A century and a half later, the volume has found a new fan in Jennifer Zuccarini, who borrowed Baudelaire’s title for her new lingerie and lifestyle collection, Fleur du Mal. “I love that it’s something beautiful but also has that edge to it,” said Zuccarini, during a preview of the line in her Baxter Street studio last week in downtown New York. “The story behind Baudelaire is very interesting. He was this decadent dandy that spent all his money on women and clothing and he was kind of tortured. I came across the name and was like, ‘This is perfect.’”

This is not Zuccarini’s first experience co-opting the naughty intrigue of French libertines for branding for a lingerie venture. When she launched Kiki de Montparnasse, named for the French artist, performer and nude muse of the Twenties, in 2005 with her then-boyfriend Andrew Pollard, the media seized upon the label’s concept of luxe titillation with the fervor of a hormonal teenager. The store, with which Zuccarini is no longer affiliated, sold sex and luxury in a chic setting. It quickly became known as the place to a get sleek titanium “diletto,” otherwise known as a dildo.

Zuccarini parted ways with Kiki in 2008, defecting for the lingerie world’s equivalent of the girl next door, Victoria’s Secret, where she signed on as design director for intimates for more than three years. “It was perfect for me to go to Victoria’s Secret because it was 2008 and everything happened [with the economy],” said Zuccarini. “I was so happy I was there and learned so much and traveled around the world.” A little over a year ago, her entrepreneurial spirit kicked in again. She wrote a business plan, raised seed investment and got to work on Fleur du Mal, which falls somewhere in between Victoria’s Secret and Kiki de Montparnasse — more sophisticated than the former, not as niche as the latter. The collection is a 70-30 divide between lingerie and ready-to-wear with French rose lace bras, panties, bodysuits and silk kimono robes that retail from $125 to $275. There are specialty corsets, some in leather, done in collaboration with Cadolle. As for the real clothes, they’re feminine with a seductive undercurrent: cotton bustier tops, silk cocktail dresses, pleated leather trousers and shorts, sheer tie-neck blouses and some lamé pieces that range from $300 up to $2,500 for a silk gown. “I really see it as a complete collection and lifestyle and all about dressing up and undressing,” said Zuccarini, noting that it’s not a quantum leap from what she was doing at Kiki. “Kiki was more about intimacy, luxury. This is ready-to-wear and lingerie.”

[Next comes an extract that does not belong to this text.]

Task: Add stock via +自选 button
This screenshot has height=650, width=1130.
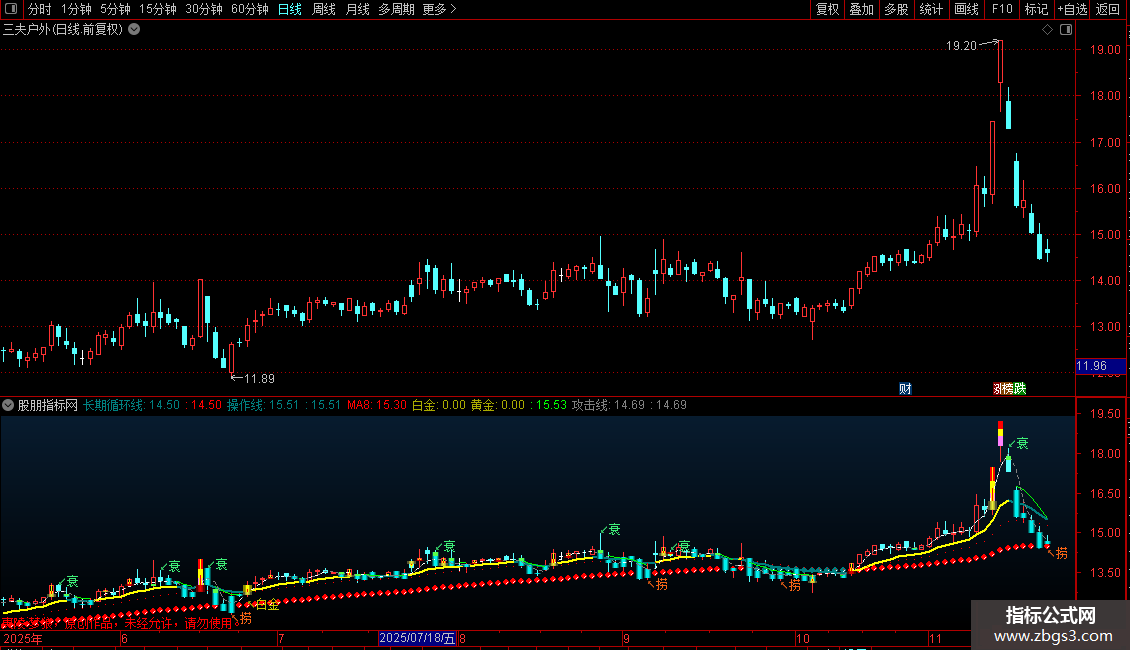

The other big difference between the two companies is that much of Kiki’s initial success and buzz was generated from the New York flagship on Greene Street, which Zuccarini and her partners opened immediately. This time around Zuccarini is focusing on a digital platform and e-commerce approach at least for the first year, then she’ll consider wholesale and retail options. Her Web site fleurdumal.com was designed with Base and is set up with traditionally photographed looks as well as shoppable shoots, where the user can roll over the spread and shop the items, not all of which are Fleur du Mal. To flesh out the lifestyle, Zuccarini has partnered with brands that fit the aesthetic, such as Todd Merrill Antiques, Overbey & Dunn, Carolina Bucci and ABC Home & Carpet. For example, if an ABC Carpet rug was used in one of her images, the site will link back to ABC.

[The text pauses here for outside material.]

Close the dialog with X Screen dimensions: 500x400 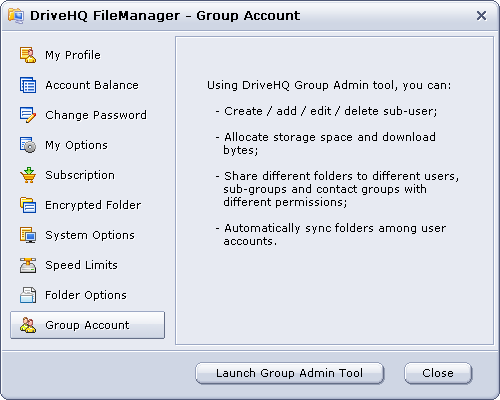(481, 15)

If there’s one thing Zuccarini learned from launching Kiki, it’s to never underestimate the power of buzz. The label is being introduced to press and a targeted audience via traveling pop-up stores — the first opens today in Tribeca, then onto Miami, Los Angeles and Tokyo — and a series of parties designed to hit all the press-worthy notes. Fabien Moreau, the French marketing and record label executive who owns Forward, is an adviser to Zuccarini. He has set her up with Saint Michel, an up-and-coming French pop duo that has been touring with Sebastian Tellier, to play one night; Daniel restaurant’s former mixologist, Xavier Herit is creating a signature cocktail; and Mathias Spieler Bugge and Tor Jørgen Kramprud Arnesen, two private chefs from Norway who have cooked for everyone from Rihanna to the English royal family, are making a five-course tasting menu designed to engage a different sense with each course. “With Kiki, we didn’t do any advertising, and I think that’s the best way to start with a brand,” said Zuccarini. “People have to discover it, and I’m hoping they respond to it. As a start-up I have to try to be resourceful.”